A catastrophic failure occurs when a cryogenic storage tank’s vacuum is abruptly lost without warning. Unless a backup tank is available and the contained cryopreserved reproductive tissues are immediately transferred, loss of the cryopreserved specimens is imminent. Other tank failures occur when there is slow deterioration of the tank’s vacuum due to mechanical insult, overfill with LN2, inertial stress, and metal or weld fatigue. Signs of frost or condensation are the most common signs of impending cryogenic storage tank failure and increased LN2 consumption. Most manufacturers guarantee the tank’s vacuum for five years and cite a lifespan of ten years.
How often does a cryogenic storage tank failure happen?
There are no national or international agencies that track incidence of cryogenic storage tank failures and most available information is anecdotal. However, a generalized industry opinion is that catastrophic tank failures are rare. Known cryogenic storage tank failures with complete loss of productive tissues occur once or twice a decade.

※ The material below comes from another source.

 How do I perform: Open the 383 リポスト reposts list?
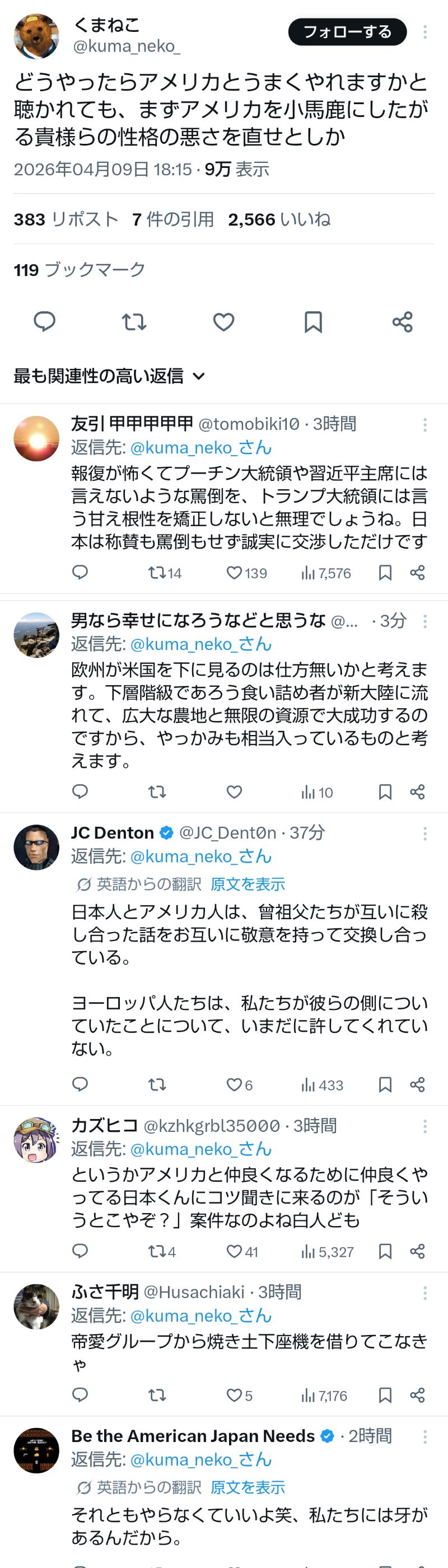tap(66, 219)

A survey of cryostorage centers in UK and Ireland cited three failures from 17 respondents using nitrogen vapor systems.4
Who regulates storage of reproductive tissues?

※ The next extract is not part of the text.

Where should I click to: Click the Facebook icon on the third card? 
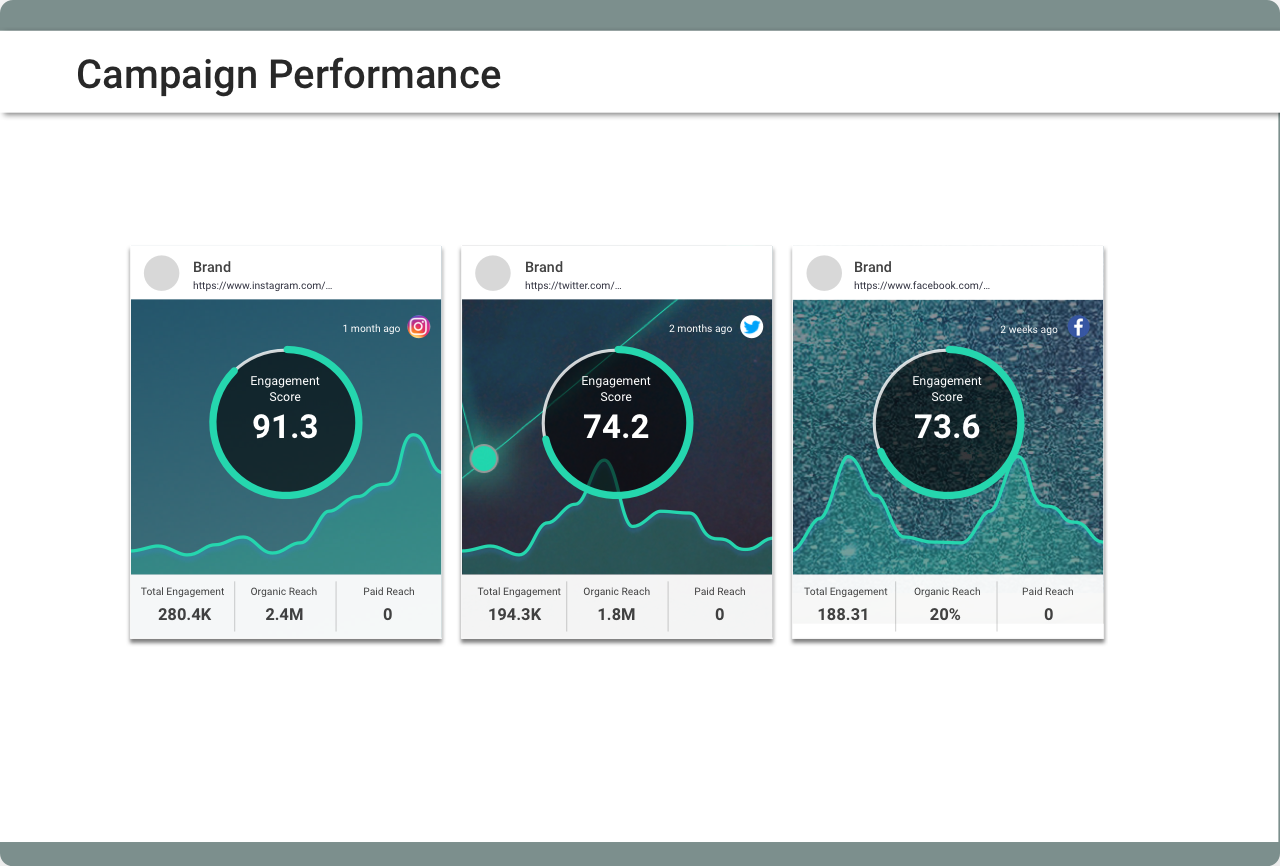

Fertility centers are subject to oversight by many federal, state, and local agencies but regulation of storage of reproductive tissues in fertility centers is not specifically addressed. For the most part, American clinical laboratories are regulated under the Clinical Laboratory Improvement Amendments (CLIA) of 1988, except for the embryology component of the fertility laboratory. The Food and Drug Administration (FDA), the Centers for Medicare and Medicaid Services (CMS), and the Centers for Disease Control and Prevention (CDC) have joint responsibility for the law, which empowers the government to monitor performance, conduct inspections, and enforce compliance. Some states (Maryland, New York, Oregon, and California) license tissue banks and biorepositories, which also includes oversight of cryogenic storage of reproductive tissues.

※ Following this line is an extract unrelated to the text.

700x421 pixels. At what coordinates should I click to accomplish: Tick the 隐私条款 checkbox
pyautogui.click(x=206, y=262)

The College of American Pathologists (CAP) has legal jurisdiction to inspect and accredit fertility laboratories. CAP inspects hundreds of fertility laboratories biennially, but their checklists include only two questions on cryogenic storage based on the American Association of Tissue Bank standards. The first question covers laboratory compliance with having a written procedure for monitoring and maintaining adequate liquid nitrogen levels with evidence of compliance as the actual written procedure and records of monitoring LN2levels at a defined frequency. The second question covers laboratory compliance with having 24-hour/day (either remote or in the laboratory) alarm monitoring and annual maintenance checks of the alarm system. Evidence of compliance is required and includes documentation of response to alarms and a written protocol for responding to alarms and taking alternative measures.5
The authors report no potential conflicts of interest with regard to this article.